3. How will care management and patient engagement merge – who is thinking beyond silos here? A core tenet to effective care management is patient activation and self-care, yet care management and patient engagement solutions remain by and large completely divorced from one another. Who among vendors, providers, and consultants is truly thinking beyond silos and looking to effectively meld care management and patient engagement?
4. Who is using IoT and PGHD at scale? Despite all the talk of health Internet of things (IoT) and patient generated health data (PGHD), our research to date has yet to find an organization that is using IoT and PGHD at scale for remote care monitoring. Sure, there are plenty of pilots, but as one healthcare executive said to me: Its one thing to do such for 100 patients, quite another for 10,000 – we’ve yet to figure out how to scale the workflow across the enterprise and community.
5. Outcome measures, anyone? The focus of quality initiatives (and measures) for years has been on process measures. We are getting to a level of maturity in the industry’s use of IT that we need to be thinking beyond process measures to outcome measures. In a recent briefing, a leading HIT vendor proudly showed how its clients excel at meeting process measures. When asked how these same clients do on outcome measures – well, that was a question the company had no answer for. It’s time we start figuring this out. I want to know who is doing this on a routine basis and for what use cases.

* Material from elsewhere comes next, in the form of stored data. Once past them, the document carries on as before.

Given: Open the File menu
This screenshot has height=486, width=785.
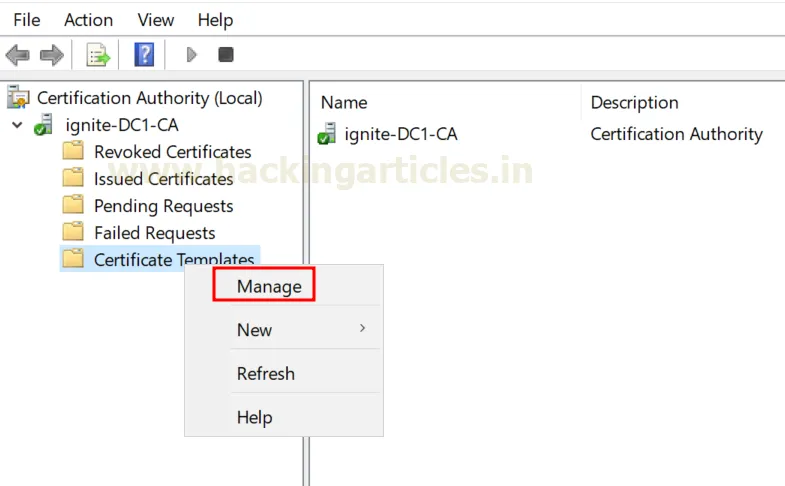Looking at the screenshot, I should click(x=27, y=20).
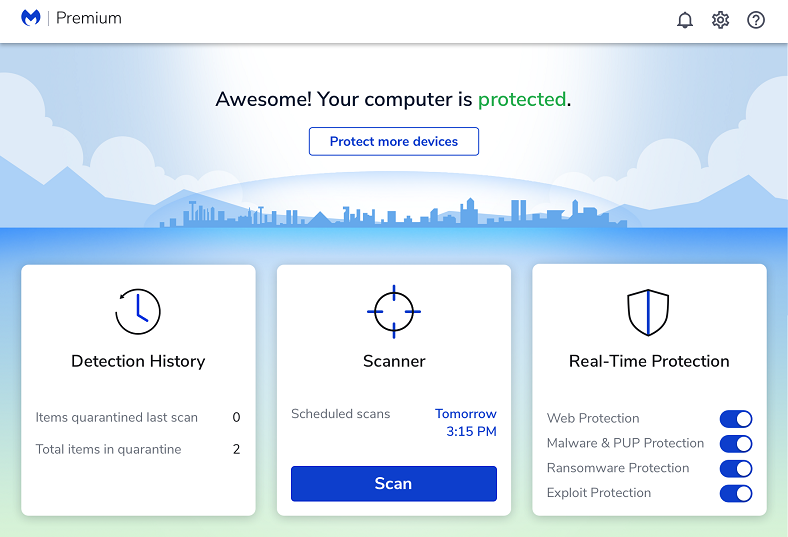This screenshot has width=788, height=537.
Task: Click the Real-Time Protection shield icon
Action: [x=648, y=311]
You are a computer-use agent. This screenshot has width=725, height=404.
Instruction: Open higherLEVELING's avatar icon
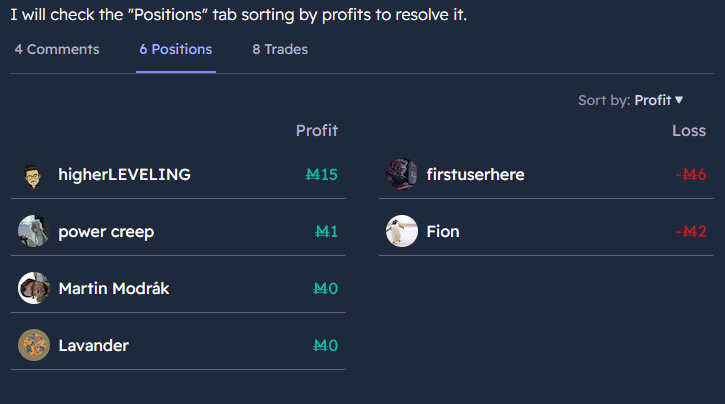pos(33,174)
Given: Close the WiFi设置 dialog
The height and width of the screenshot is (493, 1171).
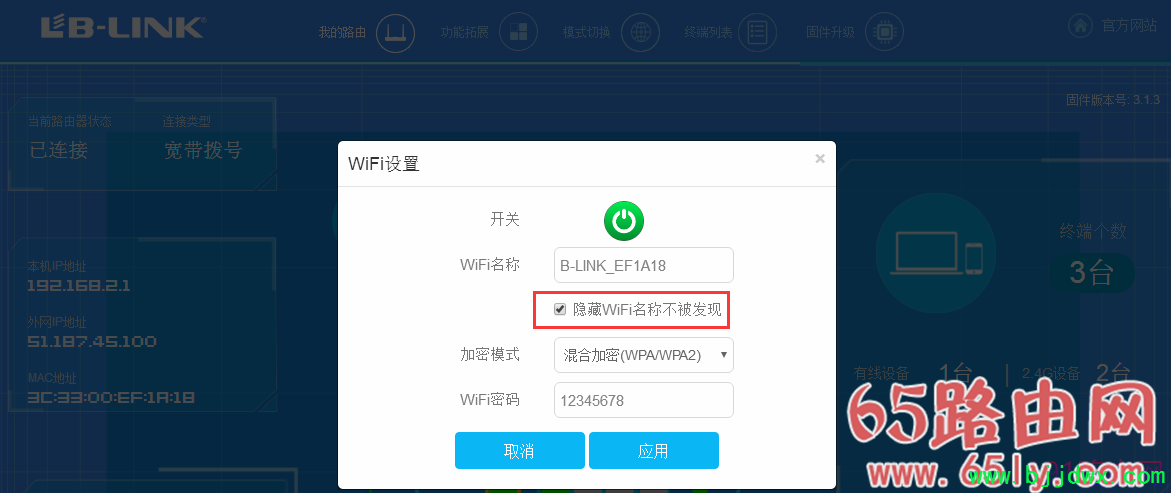Looking at the screenshot, I should [x=820, y=158].
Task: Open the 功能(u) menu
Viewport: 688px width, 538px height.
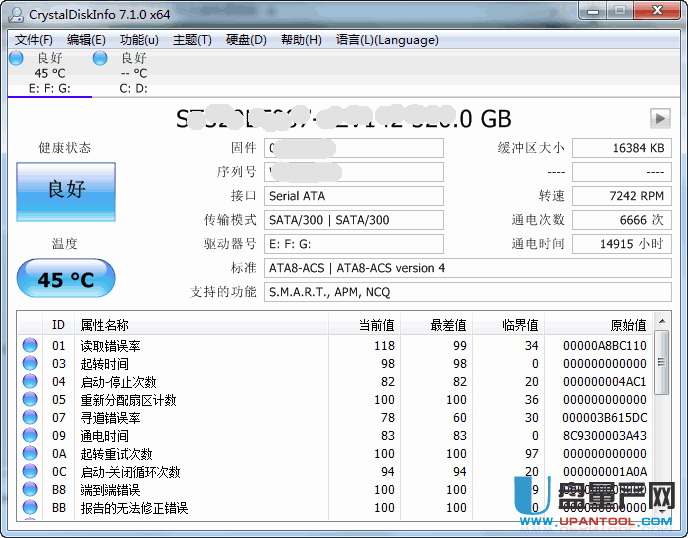Action: pos(139,40)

6. How are vendors looking to support PHM and VBC? Core to our research in 2017 is gaining a better understanding of provider-payer convergence. Our thesis is that providers have a core competency in population health management (PHM), whereas payers have competency in value-based care (VBC). As these two entities increasingly collaborate to improve access and care delivery within a community, how will vendors provide a platform to support such requirements?
7. What’s next? a.k.a., reading the Trump administration tea leaves and what may unfold across the healthcare sector over the next few years. The new administration has made a lot of pronouncements pertaining to healthcare, from pharmaceutical pricing to repealing the Affordable Care Act. We still do not know how all this will play out, and that lack of clarity is likely to impact budgets. I want to know: How big is that impact and how might it impact IT spend going forward? While I can already imagine every vendor telling me that it has a great pipeline, a great backlog, etc., I remain unconvinced. I’ll be digging deep on this one.